Investissements : Sellal coupe l’herbe sous les pieds de Bouchouareb

Abdeslam Bouchouareb.
Abdeslam Bouchouareb.

Le Premier ministre Abdelmalek Sellal a installé lundi le Comité de veille chargé du suivi et du développement des investissements, indiquent les services du Premier ministre.

Y a-t-il de l'eau dans le gaz dans les relations entre le Premier ministre Abdelmalek Sellal et son ministre de l'Industrie Abdeslam Bouchouareb pour que le premier ignore le second en matière d'investissement ? En effet, la dernière structure mise en place par le premier ministère ignore superbement le département de Boutechouab.
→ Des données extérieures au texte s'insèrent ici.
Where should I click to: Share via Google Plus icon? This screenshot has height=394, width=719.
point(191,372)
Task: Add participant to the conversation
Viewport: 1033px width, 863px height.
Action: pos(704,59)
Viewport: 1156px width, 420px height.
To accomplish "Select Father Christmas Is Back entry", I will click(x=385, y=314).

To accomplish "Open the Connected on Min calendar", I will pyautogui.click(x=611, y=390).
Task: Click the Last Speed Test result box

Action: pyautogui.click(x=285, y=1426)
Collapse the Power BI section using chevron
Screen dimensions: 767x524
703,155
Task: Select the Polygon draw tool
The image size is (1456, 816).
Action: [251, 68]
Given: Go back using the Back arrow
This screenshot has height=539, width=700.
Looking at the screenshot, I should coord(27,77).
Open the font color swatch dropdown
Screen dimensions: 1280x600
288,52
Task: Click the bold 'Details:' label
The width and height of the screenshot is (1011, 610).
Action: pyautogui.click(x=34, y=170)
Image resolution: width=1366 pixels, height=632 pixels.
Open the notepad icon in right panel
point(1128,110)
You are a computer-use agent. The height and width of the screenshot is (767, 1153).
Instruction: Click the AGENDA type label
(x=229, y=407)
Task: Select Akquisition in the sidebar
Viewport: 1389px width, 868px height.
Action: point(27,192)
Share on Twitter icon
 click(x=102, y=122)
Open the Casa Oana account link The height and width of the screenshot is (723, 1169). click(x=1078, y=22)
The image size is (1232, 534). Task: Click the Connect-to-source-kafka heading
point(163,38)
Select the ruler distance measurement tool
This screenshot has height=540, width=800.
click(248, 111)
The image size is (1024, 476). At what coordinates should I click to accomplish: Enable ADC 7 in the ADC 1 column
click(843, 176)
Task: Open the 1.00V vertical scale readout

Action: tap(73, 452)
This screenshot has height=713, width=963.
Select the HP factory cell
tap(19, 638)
Ce comité de suivi des investissements dont le lancement a été révélé hier est présidé par le directeur de cabinet du Premier ministre. Il est composé des secrétaires généraux des ministères de l'Intérieur et des Collectivités locales, des Finances, de l'Industrie et des Mines, de l'Agriculture, du Développement rural et de la Pêche, ainsi que du ministère de l'Aménagement du territoire, du tourisme et de l'artisanat. Il comprend aussi le directeur général de l'Agence nationale de développement de l'investissement (Andi), celui de l'Agence nationale d'intermédiation et de régulation foncière (Aniref) et le président de l'Association professionnelle des banques et établissements financiers (Abef), selon la décision de création de ce Comité.

A la lecture de cette composante il y a lieu de se demander pourquoi le ministre de l’Industrie, Abdeslam Bouchouareb n’est pas associé à ce comité. Pourquoi est-il écarté de ce comité de pilotage censé réfléchir sur les futurs investissements ? Des questions auxquelles il est difficile de répondre quand on sait la transparence qui règne au sein du gouvernement.

Selon les informations publiées par le mur Facebook du ministère, parmi les missions de ce nouveau comité il y a le suivi des actions d'investissement, l’exploration de l'ensemble des voies et moyens devant concourir au développement de l'acte d'investir en Algérie.

Il sera chargé également d'anticiper sur toutes les difficultés pouvant surgir et freiner la politique nationale d'investissement et d'être interactif pour proposer des actions et solutions de facilitation. Autant de missions qui pourraient être assurées par le ministère de l’industrie mais qui semble écarté de cette structure.